A population based study published in Neurology in 2006 discovered that over a 16 year period (1987-2003) the incidence rate of  strokes due to arterial dissection (ICAD and VAD) affected only 0.97 - 1.72 residents per 100,000 annually within the defined community (Olmsted County, MN).[13] These findings regarded the population in general since reliable epidemiological data was not available. A subsequent population-based case control and case-crossover study conducted by members of the Bone and Joint Decade 2000-2010 Task Force on Neck Pain and Its Associated Disorders was published in SPINE in 2008 which investigated the association between chiropractic care and stroke due to arterial dissection and compared it to primary care physician (PCP) treatment for the same issue.[14] This study examined ALL residents of Ontario (109,020,875 person years), Canada’s most populous province over a nine (9) year period (1993-2002). The researchers found only 818 cases of stroke due to arterial dissection that met the study’s inclusion/exclusion criteria. Overall, 4.4% (n=36) of the cases had visited a chiropractor and 51.0% (417) had only visited a PCP 30 days prior to hospital admission for stroke related to arterial dissection. It should be noted  though that of the 36 cases noted above, only 16 cases (2.0%) were exclusively chiropractic visits 20 (2.4%) had visited both a chiropractor and PCP with the remaining 365 cases having consulted no one for care prior to hospitalization due to stroke. In the end the researchers came to the following conclusions:
            - Stroke due to arterial dissection within the population is a RARE EVENT.
- Of the 453 cases that did consult either a chiropractor or PCP prior to hospitalization, the chief complaint upon presentation was neck pain and headache. The researchers concluded that this similarity was due to an arterial dissection IN PROGRESS which led these patients to seek relief of their pain.
- There is an association between chiropractic care and arterial dissection-related stroke within residents under the age of 45 but chiropractic care DOES NOT exhibit any excess risk of eliciting a stroke.
- There is an association in PCP care and arterial dissection-related stroke in ALL AGE GROUPS.
- Currently there exists no valid screening procedure to identify the risk of stroke in a person presenting with neck pain and/or headache.

The substantive nature of this data is enlightening but in no way exhausts the need for further investigation into this rare yet life altering event. A collaborative effort between chiropractors and neurologists during future research is needed in order to derive a feasible screening method and eliminate the confusing and conflicting information currently being given to patients regarding the treatment of neck pain and headache.





[1] Haldeman, Scott, Paul Carey, Murray Townsend, and Costa Papadopoulos. "Arterial Dissections following Cervical Manipulation the Chiropractic Experience." Canadian Medical Association Journal 165.7 (2001): 905-06. Print.

[2] Cassidy, David, Eleanor Boyle, Pierre Cote, Helen He, Sheilah Hogg-Johnson, Frank L. Silver, and Susan J. Bondy. "Risk of Vertebrobasilar Stroke and Chiropractic Care." Spine 33.4S (2008): 000. Print.

[3] Terrett, AG. "Misuse of the Literature by Medical Authors in Discussing Spinal Manipulative Therapy Injury." Journal of Manipulative and Physiological Therapeutics 18.4 (1995): 203-10. Print.
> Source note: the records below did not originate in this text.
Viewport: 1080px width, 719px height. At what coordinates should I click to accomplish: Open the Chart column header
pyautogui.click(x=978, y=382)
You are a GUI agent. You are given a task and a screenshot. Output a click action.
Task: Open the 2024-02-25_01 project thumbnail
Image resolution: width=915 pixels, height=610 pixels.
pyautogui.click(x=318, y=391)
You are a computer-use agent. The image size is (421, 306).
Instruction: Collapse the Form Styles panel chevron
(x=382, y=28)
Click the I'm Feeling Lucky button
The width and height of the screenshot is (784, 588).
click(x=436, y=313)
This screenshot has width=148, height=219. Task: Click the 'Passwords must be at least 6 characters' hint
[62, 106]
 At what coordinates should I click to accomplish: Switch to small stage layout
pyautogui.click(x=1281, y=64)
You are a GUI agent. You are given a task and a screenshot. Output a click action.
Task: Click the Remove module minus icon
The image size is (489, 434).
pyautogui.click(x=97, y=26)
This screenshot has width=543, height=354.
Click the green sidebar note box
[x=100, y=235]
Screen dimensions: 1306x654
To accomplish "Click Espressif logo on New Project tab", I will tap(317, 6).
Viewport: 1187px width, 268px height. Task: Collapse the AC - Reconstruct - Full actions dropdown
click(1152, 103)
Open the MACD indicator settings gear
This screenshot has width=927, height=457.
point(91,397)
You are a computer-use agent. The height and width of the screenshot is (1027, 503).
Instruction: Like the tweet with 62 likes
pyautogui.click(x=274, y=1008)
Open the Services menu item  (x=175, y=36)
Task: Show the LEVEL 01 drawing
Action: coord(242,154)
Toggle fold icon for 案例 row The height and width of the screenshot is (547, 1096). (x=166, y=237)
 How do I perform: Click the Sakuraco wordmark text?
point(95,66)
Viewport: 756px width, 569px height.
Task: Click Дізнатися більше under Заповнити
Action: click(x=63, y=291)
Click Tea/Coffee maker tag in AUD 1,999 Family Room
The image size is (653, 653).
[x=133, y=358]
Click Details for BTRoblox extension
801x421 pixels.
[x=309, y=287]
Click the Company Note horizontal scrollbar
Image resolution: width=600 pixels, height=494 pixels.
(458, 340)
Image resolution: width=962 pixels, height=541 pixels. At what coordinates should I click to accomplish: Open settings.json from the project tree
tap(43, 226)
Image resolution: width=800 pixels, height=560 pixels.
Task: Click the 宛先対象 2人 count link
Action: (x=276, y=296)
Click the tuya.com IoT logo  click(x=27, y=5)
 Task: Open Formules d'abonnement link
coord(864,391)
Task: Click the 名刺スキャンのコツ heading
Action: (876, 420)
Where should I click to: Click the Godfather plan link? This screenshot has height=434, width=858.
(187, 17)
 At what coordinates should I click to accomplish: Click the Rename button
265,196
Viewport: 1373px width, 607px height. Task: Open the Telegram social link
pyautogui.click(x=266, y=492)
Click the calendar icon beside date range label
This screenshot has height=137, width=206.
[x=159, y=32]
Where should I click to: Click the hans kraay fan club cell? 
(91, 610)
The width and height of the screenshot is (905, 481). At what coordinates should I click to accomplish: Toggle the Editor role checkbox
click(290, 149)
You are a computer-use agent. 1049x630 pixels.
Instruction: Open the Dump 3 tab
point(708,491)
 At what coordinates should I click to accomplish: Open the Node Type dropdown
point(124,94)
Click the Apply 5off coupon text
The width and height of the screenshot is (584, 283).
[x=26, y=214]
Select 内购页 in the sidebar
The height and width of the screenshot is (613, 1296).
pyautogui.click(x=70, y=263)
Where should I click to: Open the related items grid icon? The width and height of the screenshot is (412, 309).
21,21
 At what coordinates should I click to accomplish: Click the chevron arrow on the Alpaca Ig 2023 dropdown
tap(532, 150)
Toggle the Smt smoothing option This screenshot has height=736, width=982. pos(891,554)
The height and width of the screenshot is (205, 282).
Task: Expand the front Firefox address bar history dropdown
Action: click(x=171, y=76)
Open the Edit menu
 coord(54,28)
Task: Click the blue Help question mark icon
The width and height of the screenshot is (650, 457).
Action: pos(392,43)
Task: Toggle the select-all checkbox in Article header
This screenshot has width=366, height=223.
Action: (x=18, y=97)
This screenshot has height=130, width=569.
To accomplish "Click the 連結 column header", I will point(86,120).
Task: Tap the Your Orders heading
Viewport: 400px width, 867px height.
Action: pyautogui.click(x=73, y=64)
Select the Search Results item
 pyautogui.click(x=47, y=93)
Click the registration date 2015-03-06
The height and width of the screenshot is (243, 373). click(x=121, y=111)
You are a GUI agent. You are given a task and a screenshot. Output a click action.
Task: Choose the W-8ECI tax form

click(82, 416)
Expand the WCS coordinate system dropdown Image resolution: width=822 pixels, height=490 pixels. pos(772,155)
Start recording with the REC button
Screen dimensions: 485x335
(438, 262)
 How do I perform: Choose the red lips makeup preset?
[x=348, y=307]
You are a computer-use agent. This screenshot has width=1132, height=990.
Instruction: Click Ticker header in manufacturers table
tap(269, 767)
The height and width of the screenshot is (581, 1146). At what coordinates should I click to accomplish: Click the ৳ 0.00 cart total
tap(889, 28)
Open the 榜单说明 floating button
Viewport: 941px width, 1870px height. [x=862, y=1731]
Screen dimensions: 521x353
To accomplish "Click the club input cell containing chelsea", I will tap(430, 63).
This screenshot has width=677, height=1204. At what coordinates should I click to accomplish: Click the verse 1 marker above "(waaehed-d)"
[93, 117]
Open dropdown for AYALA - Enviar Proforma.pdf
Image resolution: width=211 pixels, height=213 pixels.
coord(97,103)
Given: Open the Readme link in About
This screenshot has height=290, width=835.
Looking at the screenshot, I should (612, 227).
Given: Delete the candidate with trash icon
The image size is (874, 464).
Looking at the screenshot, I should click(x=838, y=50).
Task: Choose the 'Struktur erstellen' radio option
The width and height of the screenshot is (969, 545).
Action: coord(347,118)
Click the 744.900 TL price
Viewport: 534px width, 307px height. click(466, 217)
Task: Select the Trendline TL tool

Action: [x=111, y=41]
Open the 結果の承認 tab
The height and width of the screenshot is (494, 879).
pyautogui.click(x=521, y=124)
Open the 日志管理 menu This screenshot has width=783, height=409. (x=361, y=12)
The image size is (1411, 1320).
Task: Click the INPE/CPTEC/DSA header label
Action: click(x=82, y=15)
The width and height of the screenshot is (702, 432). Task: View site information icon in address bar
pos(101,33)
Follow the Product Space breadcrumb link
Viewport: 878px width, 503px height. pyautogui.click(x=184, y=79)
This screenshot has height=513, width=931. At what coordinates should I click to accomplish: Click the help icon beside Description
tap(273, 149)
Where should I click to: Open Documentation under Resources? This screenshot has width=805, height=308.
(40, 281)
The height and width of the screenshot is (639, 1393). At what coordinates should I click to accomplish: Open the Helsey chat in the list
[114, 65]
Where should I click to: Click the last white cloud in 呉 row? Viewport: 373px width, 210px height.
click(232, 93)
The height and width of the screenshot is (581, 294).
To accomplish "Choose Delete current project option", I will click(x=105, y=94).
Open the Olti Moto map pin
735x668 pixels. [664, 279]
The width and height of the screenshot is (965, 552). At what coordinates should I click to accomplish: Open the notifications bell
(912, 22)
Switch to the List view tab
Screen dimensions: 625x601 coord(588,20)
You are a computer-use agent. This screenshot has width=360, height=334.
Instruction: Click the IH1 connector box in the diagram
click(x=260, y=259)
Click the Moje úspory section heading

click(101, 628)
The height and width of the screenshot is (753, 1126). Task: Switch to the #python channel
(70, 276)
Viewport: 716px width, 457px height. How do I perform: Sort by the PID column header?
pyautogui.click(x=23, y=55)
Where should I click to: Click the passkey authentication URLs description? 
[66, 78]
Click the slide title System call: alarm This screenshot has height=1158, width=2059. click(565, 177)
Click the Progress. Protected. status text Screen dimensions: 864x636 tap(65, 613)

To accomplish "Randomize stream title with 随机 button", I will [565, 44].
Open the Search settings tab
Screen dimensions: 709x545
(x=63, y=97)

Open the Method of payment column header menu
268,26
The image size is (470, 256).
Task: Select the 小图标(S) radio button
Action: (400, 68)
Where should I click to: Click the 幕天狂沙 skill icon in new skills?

[4] Murphy, Donald. “Primary Spine Practitioner Training Session III: Putting it all Together.” Community Spine Pathway Training. Burgundy Basin Inn, Rochester. 3&4 May 2014. Lecture.

[5] Hufnagel, A., Alexander Hammers, Paul-Walter Schonle, Klaus-Dieter Bohm, and Georg Leonhardt. "Stroke following Chiropractic Manipulation of the Cervical Spine." Journal of Neurology 246(8) (1999): 683-88. Print.

[6] Reuter, U., M. Hamling, I. Kavuk, K. M. Einhaupl, and E. Schielke. "Vertebral Artery Dissections after Chiropractic Neck Manipulation in Germany over Three Years." Journal of Neurology 253(6) (2006): 724-30. Print.

[7] Risser, Amanda, Deirdre Donovan, John Heintzman, and Tanya Page. "NSAID Prescribing Precautions." American Family Physician 80.12 (2009): 1371-378. American Academy of Family Physicians. American Family Physician, 15 Dec. 2009. Web. 08 May 2014. <http://www.aafp.org/afp/2009/1215/p1371.html#afp20091215p1371-b13>.

[8] Wolfe, Micheal, David Lichtenstein, and Gurkirpal Singh. "Gastrointestinal Toxicity of Nonsteroidal Anti-inflammatory Drugs." New England Journal of Medicine 340;24 (1999): 1888-899. Print.

[9] Tarone RE, Blot WJ, McLaughlin JK. Nonselective non-aspirin nonsteroidal anti-inflammatory drugs and gastrointestinal bleeding. Am J Ther. 2004;11(1):17–25.

[10] June 29-30, 2009: Joint Meeting of the Drug Safety and Risk Management Advisory Committee with the Anesthetic and Life Support Drugs Advisory Committee and the Nonprescription Drugs Advisory Committee: Meeting Announcement http://www.fda.gov/AdvisoryCommittees/Calendar/ucm143083.htm).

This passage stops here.